Difference between Vulnerability Assessment and Penetration Testing

Lot of time we have seen customer asking about the difference between Vulnerability assessment and penetration testing. So here is quick difference between the two types of testing:

• Vulnerability Analysis is the process of identifying vulnerabilities on a network, whereas a Penetration Testing is focused on actually gaining unauthorized access to the tested systems and using that access to the network or data, as directed by the client.
• A Vulnerability Analysis provides an overview of the flaws that exist on the system while a Penetration Testing goes on to provide an impact analysis of the flaws identifies the possible impact of the flaw on the underlying network, operating system, database etc.
• Vulnerability Analysis is more of a passive process. In Vulnerability Analysis you use software tools that analyze both network traffic and systems to identify any exposures that increase vulnerability to attacks. Penetration Testing is an active practice wherein ethical hackers are employed to simulate an attack and test the network and systems' resistance.
• Vulnerability Analysis deals with potential risks, whereas Penetration Testing is actual proof of concept. Vulnerability Analysis is just a process of identifying and quantifying the security Vulnerabilities in a system. Vulnerability Analysis doesn't provide validation of Security Vulnerabilities. Validation can be only done by Penetration testing.
• The scope of a Penetration Testing can vary from a Vulnerability Analysis to fully exploiting the targets to destructive testing. Penetration Testing consists of a Vulnerability Analysis, but it goes one step ahead where in you will be evaluating the security of the system by simulating an attack usually done by a Malicious Hacker.

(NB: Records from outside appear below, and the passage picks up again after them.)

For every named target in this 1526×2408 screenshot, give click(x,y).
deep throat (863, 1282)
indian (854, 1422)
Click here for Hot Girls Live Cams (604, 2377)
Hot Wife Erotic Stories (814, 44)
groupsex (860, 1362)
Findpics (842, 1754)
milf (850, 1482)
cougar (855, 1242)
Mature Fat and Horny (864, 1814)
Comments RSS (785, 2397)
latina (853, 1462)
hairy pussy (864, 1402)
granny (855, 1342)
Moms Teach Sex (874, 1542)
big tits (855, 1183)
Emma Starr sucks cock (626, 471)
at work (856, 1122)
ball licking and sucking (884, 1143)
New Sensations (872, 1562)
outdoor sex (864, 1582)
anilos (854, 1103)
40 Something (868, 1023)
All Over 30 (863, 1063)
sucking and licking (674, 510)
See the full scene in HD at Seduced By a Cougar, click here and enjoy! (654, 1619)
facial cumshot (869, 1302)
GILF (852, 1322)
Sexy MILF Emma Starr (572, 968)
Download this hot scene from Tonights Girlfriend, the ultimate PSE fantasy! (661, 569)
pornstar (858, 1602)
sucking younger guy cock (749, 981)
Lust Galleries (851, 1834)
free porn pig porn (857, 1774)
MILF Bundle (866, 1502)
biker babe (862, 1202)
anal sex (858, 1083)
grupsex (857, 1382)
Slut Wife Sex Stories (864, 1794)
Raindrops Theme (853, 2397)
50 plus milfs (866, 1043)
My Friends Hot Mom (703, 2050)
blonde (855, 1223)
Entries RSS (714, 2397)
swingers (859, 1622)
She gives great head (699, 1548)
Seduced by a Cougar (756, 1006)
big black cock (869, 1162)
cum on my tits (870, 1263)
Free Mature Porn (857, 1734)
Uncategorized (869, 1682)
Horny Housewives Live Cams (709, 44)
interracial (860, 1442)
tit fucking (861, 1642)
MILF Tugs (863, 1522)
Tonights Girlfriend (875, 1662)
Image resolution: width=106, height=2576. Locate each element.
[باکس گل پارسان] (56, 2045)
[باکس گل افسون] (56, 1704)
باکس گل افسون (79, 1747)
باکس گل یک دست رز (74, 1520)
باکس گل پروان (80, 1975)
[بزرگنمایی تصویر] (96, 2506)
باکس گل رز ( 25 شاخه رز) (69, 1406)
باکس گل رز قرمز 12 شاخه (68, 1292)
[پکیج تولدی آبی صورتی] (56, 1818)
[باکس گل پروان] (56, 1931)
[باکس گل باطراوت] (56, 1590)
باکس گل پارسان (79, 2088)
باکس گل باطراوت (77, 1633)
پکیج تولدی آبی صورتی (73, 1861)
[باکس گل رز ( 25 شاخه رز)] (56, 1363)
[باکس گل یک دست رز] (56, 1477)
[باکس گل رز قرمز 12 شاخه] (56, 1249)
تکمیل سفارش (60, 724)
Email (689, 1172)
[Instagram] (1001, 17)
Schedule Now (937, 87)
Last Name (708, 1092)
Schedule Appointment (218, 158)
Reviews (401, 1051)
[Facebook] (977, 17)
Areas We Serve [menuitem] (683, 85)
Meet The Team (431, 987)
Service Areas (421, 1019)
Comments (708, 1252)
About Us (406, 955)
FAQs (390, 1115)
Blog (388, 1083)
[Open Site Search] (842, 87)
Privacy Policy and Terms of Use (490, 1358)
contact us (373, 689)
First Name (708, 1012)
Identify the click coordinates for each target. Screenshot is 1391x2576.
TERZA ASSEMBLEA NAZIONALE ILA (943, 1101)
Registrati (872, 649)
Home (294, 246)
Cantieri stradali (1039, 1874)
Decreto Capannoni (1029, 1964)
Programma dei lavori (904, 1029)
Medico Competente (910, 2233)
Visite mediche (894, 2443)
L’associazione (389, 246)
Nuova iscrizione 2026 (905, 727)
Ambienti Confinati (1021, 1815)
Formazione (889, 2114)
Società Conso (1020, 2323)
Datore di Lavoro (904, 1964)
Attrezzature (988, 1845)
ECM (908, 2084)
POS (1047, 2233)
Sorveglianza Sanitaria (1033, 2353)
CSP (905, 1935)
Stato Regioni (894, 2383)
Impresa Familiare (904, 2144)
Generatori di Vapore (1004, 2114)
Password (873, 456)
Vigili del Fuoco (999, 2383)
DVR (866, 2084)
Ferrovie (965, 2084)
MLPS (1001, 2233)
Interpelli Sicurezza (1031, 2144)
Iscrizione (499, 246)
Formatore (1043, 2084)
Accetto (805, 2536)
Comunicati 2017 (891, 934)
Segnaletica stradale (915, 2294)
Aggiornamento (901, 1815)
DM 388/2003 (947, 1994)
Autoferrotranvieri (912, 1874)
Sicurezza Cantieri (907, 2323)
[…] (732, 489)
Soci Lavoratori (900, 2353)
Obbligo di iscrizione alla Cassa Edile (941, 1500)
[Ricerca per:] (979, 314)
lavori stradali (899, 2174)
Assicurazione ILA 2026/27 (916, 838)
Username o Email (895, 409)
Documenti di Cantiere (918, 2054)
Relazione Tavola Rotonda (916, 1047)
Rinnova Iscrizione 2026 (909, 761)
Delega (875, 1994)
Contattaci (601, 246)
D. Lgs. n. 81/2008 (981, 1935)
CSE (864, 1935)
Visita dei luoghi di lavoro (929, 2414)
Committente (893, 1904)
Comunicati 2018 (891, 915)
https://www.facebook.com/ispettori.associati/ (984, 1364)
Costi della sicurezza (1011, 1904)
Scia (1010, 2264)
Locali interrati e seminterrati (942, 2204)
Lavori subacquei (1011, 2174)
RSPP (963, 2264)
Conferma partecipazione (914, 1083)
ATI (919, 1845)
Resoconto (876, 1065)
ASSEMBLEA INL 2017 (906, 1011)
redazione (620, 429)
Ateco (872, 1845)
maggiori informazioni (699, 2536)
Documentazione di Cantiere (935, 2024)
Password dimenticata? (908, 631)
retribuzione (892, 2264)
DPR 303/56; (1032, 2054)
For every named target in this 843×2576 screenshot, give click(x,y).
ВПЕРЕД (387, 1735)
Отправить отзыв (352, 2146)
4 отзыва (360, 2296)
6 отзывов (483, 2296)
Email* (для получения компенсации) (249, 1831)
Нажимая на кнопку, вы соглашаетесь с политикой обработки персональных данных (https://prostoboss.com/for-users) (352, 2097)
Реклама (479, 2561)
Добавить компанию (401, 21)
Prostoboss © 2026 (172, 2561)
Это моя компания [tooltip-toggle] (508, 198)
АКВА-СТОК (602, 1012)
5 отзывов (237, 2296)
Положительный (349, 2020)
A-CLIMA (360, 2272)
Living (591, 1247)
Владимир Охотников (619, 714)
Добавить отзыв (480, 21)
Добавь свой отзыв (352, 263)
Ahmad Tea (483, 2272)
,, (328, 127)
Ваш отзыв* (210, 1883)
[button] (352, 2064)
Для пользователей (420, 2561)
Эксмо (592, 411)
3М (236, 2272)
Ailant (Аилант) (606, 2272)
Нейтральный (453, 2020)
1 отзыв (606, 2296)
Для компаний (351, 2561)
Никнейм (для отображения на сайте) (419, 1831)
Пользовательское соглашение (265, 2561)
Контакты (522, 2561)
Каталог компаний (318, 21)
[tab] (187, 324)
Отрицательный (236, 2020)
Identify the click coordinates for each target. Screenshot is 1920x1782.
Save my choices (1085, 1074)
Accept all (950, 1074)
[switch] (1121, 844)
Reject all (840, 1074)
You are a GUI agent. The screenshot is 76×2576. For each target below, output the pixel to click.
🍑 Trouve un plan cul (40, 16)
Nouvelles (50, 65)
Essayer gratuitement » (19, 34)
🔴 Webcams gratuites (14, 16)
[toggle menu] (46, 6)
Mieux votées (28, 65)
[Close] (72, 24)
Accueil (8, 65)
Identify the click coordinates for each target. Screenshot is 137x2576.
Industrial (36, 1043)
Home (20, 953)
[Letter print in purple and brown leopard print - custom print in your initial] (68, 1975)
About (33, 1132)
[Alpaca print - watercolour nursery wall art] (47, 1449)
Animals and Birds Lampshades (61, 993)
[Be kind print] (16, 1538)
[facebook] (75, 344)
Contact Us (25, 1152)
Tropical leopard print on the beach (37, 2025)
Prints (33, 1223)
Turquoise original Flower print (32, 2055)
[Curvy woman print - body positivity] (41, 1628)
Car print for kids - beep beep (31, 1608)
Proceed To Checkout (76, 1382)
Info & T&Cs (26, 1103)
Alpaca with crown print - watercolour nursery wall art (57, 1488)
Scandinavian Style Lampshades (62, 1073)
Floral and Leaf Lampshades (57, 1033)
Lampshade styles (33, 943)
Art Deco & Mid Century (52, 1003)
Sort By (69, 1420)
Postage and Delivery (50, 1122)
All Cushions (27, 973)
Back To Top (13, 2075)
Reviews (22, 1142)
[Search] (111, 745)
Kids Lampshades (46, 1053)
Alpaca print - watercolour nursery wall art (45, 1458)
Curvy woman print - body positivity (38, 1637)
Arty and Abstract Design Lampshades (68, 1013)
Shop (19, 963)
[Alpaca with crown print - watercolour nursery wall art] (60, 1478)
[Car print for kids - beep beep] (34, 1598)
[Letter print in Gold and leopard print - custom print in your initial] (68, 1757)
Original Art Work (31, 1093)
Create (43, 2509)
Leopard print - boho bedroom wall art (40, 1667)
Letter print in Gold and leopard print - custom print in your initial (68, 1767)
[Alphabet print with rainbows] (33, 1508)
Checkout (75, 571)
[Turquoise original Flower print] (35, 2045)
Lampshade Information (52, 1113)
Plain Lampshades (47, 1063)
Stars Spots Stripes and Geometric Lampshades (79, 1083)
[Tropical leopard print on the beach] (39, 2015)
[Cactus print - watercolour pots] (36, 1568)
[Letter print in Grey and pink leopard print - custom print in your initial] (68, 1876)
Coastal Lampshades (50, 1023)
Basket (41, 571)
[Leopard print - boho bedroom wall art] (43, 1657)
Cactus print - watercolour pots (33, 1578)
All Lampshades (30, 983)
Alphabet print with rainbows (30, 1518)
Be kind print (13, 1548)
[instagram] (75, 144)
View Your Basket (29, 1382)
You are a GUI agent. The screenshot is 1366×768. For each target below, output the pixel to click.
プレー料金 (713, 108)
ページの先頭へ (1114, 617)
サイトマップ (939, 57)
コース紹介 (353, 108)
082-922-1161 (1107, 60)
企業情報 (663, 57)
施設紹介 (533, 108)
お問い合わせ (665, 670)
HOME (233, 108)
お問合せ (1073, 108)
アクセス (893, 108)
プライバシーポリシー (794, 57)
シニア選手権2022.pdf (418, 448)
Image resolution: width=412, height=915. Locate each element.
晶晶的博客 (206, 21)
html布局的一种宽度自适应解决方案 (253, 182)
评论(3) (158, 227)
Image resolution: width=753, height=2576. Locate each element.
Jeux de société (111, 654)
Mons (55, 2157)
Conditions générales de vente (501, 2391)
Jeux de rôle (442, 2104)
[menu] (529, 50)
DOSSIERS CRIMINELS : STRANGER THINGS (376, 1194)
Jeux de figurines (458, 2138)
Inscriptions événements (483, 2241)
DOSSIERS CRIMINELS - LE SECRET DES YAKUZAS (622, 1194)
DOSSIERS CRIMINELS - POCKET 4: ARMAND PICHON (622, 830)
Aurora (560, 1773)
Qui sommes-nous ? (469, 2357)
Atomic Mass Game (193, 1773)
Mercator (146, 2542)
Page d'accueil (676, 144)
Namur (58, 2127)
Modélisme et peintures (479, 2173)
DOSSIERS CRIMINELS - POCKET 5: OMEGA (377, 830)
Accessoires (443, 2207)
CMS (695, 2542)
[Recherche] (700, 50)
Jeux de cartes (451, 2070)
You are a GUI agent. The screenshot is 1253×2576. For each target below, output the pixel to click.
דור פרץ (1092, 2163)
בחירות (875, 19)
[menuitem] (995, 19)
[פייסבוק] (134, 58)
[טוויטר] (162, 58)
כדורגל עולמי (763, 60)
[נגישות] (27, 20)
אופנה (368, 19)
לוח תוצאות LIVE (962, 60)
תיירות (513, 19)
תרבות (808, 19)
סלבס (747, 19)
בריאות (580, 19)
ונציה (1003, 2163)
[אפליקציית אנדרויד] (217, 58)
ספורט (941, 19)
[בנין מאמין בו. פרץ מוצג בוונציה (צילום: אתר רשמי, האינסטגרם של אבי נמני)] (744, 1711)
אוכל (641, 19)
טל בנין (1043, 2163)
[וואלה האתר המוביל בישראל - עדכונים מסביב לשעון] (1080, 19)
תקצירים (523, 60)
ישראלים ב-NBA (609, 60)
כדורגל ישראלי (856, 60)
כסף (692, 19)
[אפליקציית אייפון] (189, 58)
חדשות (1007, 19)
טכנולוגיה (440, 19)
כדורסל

• For instance a Vulnerability Analysis exercise might identify absence of antiX software on the system or open ports as a vulnerability. The Penetration Testing will determine the level to which existing vulnerabilities can be exploited and the damage that can be inflicted due to this.
• A Vulnerability Analysis answers the question: "What are the present Vulnerabilities and how do we fix them?" A Penetration Testing simply answers the questions: "Can any External Attacker or Internal Intruder break-in and what can they attain?"
• A Vulnerability Analysis works to improve security posture and develop a more mature, integrated security program, where as a Penetration Testing is only a snapshot of your security program's effectiveness.
• Commonly Vulnerability Assessment goes through the following phases: Information Gathering, Port Scanning, Enumeration, Threat Profiling & Risk Identification, Network Level Vulnerability Scanning, Application Level Vulnerability Scanning, Mitigation Strategies Creation, Report Generation, and Support. Where as a Penetration Testing Service however have following phases: Information Gathering, Port Scanning, Enumeration, Social Engineering, Threat Profiling & Risk Identification, Network Level Vulnerability Assessment, Application Level Vulnerability Assessment, Exploit Research & Development, Exploitation, Privilege Escalation, Engagement Analysis, Mitigation Strategies, Report Generation, and Support.